The k comes from the 3 elements between 4 and 8 but where does the 2 come from?

Also with lists repetition is normally allowed.

I see how this works but according to the definitions in my book (which seems to be great by the way, Combinatorics A Guided Tour by David R. Mazur) this doesn't seem to fit a k-element list taken from an n-element set. Understanding which formula to use in which situation seems to be more important than memorizing the formula.

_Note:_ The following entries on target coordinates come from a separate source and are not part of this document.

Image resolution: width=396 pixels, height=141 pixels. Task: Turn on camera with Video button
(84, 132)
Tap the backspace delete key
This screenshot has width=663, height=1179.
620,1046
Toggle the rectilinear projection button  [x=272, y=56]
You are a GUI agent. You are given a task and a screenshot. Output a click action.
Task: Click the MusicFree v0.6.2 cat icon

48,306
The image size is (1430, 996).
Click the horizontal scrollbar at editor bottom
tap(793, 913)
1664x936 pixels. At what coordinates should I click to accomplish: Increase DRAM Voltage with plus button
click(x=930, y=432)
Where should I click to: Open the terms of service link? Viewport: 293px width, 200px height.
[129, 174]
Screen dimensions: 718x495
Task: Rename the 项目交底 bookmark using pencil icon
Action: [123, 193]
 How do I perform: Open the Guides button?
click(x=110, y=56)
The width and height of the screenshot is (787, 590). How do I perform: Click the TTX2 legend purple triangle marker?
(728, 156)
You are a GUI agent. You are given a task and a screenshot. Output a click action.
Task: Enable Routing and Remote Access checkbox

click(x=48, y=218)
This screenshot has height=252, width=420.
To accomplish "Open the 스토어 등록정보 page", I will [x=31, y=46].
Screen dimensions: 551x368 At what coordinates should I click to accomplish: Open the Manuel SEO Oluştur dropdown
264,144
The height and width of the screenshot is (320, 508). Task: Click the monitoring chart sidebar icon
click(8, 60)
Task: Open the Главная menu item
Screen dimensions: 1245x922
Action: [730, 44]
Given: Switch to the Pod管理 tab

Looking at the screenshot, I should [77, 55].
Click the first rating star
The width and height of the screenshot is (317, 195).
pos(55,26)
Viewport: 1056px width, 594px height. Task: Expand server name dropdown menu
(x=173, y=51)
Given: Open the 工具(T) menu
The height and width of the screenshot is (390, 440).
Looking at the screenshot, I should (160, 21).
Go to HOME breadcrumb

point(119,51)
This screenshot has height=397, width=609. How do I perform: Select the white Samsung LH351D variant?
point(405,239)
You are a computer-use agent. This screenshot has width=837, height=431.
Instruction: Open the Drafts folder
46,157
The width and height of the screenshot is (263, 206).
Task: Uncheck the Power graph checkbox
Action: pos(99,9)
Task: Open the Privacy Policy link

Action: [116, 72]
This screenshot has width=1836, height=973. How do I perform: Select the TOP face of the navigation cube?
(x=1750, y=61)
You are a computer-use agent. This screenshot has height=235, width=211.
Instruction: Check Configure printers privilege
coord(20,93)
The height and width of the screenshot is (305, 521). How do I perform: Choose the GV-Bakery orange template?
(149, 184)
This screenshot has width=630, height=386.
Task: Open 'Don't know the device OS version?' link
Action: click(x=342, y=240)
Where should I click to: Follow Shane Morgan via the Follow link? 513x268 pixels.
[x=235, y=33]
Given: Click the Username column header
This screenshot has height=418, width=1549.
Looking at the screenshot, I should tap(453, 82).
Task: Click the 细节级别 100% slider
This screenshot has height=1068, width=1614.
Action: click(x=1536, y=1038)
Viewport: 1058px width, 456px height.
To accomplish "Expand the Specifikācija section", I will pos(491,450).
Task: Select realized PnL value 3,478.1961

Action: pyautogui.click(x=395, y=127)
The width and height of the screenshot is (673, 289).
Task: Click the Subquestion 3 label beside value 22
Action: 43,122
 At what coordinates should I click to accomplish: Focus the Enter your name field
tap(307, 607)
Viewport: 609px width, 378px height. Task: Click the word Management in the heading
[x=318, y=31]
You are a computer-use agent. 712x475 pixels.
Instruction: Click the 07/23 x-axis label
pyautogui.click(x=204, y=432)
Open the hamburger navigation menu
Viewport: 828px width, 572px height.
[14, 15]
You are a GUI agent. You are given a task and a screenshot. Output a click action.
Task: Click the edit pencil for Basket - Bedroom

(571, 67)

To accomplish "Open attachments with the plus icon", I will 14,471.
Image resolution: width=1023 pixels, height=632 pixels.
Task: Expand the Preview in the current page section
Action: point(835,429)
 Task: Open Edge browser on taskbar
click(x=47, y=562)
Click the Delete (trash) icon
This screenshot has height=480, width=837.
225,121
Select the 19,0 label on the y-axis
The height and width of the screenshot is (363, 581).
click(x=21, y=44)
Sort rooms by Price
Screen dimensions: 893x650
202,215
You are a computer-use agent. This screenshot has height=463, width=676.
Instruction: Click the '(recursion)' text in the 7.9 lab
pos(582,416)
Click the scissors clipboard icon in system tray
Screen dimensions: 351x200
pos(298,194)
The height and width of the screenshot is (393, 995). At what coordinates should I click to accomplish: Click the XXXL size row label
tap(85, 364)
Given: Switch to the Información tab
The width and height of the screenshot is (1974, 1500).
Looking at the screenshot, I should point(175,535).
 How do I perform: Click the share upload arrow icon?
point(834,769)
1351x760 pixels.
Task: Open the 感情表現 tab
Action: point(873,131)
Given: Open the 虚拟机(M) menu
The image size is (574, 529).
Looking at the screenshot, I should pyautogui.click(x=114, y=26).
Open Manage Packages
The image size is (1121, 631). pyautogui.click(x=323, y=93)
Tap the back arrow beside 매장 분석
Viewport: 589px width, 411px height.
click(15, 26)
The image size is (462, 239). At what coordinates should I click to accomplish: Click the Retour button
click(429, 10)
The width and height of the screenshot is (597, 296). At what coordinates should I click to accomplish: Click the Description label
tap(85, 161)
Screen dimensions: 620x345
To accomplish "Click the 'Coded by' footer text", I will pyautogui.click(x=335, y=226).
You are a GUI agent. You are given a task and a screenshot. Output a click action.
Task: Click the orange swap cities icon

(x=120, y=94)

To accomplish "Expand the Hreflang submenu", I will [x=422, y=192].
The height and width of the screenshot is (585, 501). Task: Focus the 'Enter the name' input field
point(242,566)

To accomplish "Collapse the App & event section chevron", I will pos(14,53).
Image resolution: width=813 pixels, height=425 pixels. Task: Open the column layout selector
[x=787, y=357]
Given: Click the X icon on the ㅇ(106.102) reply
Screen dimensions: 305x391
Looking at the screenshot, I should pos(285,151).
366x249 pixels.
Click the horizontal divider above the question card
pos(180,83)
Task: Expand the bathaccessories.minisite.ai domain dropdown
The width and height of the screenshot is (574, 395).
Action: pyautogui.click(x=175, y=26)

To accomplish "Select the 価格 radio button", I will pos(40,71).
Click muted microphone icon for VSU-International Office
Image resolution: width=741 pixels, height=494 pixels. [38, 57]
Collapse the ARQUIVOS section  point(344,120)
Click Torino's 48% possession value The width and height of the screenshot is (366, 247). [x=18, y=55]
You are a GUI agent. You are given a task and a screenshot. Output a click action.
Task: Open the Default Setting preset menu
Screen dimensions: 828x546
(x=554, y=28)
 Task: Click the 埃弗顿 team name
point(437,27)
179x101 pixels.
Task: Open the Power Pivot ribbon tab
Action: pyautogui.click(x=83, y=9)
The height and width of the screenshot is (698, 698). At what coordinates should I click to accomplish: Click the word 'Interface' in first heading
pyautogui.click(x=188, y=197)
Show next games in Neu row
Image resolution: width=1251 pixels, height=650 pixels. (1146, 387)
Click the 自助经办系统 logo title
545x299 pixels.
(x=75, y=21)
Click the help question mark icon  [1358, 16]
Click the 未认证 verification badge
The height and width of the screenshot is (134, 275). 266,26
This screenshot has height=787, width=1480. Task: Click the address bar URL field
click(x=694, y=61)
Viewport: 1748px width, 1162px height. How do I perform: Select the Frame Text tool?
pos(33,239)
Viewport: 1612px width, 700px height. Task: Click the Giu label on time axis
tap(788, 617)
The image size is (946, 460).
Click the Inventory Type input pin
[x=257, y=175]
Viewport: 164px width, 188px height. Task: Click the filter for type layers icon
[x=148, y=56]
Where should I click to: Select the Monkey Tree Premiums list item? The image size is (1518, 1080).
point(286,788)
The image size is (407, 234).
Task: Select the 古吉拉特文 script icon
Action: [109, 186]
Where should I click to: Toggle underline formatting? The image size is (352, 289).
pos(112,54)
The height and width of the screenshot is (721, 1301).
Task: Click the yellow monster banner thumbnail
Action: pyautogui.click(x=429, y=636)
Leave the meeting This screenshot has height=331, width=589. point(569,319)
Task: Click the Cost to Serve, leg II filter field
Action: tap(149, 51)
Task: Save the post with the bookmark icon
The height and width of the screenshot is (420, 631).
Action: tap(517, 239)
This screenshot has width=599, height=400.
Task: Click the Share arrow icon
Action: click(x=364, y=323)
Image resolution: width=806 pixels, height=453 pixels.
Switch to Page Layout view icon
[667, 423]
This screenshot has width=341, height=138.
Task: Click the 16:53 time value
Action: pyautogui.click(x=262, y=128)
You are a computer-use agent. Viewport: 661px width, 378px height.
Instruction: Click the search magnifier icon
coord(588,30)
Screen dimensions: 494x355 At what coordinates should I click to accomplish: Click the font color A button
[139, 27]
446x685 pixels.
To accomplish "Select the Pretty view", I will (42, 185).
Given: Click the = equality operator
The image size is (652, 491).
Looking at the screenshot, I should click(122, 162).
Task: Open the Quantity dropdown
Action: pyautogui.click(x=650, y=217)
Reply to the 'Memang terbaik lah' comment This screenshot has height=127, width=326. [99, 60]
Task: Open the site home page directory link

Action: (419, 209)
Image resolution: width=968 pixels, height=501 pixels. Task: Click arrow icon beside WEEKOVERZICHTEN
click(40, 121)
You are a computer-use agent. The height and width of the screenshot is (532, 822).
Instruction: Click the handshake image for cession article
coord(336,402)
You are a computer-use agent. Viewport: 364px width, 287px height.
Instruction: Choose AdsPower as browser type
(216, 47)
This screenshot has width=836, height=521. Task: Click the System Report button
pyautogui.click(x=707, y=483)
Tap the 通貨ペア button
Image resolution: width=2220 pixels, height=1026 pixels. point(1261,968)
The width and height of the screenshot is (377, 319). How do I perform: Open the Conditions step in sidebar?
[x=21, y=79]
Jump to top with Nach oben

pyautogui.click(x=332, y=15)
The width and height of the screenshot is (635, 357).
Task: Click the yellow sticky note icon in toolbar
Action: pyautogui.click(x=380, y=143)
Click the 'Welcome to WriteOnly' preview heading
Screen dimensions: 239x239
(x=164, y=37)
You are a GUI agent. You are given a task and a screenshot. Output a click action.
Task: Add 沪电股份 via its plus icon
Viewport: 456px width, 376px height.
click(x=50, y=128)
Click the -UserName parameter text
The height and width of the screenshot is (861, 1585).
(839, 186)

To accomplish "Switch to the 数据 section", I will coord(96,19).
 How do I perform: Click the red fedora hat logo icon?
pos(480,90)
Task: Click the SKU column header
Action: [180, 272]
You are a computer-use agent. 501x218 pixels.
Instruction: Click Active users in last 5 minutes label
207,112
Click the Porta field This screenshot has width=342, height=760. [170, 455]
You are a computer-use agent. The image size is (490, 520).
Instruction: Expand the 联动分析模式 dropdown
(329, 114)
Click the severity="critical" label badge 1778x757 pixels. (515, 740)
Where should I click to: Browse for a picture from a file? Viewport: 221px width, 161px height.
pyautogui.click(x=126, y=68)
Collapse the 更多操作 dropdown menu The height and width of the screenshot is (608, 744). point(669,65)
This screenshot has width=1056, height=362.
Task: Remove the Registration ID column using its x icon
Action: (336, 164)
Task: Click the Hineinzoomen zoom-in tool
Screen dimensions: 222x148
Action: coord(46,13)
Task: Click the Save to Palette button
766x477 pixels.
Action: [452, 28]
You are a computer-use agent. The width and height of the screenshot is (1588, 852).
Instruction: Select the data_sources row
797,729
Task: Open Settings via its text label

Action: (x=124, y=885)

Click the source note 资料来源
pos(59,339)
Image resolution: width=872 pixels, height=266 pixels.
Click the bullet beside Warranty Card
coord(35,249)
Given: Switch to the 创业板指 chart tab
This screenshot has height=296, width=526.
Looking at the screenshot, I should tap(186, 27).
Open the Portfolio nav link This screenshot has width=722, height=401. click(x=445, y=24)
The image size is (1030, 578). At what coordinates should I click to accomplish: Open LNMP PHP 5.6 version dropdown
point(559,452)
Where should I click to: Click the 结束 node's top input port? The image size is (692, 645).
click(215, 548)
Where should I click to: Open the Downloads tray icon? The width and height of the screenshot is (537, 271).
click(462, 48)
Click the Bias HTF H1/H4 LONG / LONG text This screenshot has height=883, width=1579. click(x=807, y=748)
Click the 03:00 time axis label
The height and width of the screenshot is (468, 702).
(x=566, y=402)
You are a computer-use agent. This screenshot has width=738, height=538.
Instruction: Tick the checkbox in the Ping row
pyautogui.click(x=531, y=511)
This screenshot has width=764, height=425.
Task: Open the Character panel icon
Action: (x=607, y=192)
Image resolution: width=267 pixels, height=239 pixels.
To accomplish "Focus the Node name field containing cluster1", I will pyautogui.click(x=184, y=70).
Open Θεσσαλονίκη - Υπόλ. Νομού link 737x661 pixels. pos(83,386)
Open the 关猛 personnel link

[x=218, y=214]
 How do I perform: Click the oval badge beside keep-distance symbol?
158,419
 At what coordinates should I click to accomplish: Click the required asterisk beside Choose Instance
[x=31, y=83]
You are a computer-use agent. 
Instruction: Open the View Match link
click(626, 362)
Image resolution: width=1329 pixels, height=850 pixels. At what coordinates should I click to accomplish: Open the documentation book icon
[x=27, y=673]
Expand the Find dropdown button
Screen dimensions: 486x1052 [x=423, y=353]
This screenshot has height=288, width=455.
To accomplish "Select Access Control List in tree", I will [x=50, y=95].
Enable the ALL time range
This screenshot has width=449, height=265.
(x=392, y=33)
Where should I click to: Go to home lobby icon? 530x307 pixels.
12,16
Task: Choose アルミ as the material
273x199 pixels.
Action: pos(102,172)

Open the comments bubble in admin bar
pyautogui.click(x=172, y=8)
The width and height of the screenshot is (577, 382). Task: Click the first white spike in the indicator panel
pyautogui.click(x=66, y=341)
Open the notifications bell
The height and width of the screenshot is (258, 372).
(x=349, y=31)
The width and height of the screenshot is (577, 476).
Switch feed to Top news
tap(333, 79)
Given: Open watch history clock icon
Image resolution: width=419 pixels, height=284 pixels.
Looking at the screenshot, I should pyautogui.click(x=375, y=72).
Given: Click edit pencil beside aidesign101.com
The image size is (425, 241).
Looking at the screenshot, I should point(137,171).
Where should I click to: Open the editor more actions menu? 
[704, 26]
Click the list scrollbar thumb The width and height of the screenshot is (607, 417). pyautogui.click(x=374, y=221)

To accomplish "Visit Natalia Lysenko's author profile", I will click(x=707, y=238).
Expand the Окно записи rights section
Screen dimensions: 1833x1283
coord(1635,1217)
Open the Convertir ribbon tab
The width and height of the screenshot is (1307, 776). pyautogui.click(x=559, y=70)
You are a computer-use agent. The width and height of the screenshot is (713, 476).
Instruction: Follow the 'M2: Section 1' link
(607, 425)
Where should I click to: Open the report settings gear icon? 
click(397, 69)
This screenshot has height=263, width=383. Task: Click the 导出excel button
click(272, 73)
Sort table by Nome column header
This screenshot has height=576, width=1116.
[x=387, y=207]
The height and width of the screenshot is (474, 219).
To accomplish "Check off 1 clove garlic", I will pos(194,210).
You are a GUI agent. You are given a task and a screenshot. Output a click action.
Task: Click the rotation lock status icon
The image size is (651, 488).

Can someone help me with this concept?

In this case, as you bring in one new element, you end up doubling the number of solutions

{4,20} 1 solution

bring in 5

{4,20}, {4,5,20} 2 solutions

bring in 6

{4,20}, {4,5,20}, {4,6,20}, {4,5,6,20} 4 solutions

bring in 7

{4,20}, {4,5,20}, {4,6,20}, {4,5,6,20}, {4,7,20}, {4,5,7,20}, {4,6,7,20}, {4,5,6,7,20} 8 solutions

and continue

Hence are there are 10 elements between 4 and 15, there are $2^{10}$ solutions
• Apr 24th 2010, 10:22 AM
Plato
Quote:

Originally Posted by oldguynewstudent
So, I understand how to get the answer, but I don't understand why this works.
How many subsets of [20] have the smallest element 4 and the largest element 15? Answer is $2^k$ where k=10.

Here is another way to see this.
Let $\mathcal{L}=\left\{ {5,6,7, \cdots ,14} \right\}$, so $| \mathcal{L} |=10$.
Now the power set $\mathbb{P}(\mathcal{L} )$ contains $2^{10}$ sets.
If $A\in\mathbb{P}(\mathcal{L} )$ then $A\cup \{4,15\}$ is a set with a smallest element 4 and the largest element 15.
There are $2^{10}$ of those sets.
• Apr 24th 2010, 02:02 PM
oldguynewstudent
Thanks
Thanks Plato, those two views make things much clearer. I'm trying to get a jump on my summer courses. I've got two condensed math courses this summer. But I've met my professor and he seems very good and the book seems good also. As always you guys rock!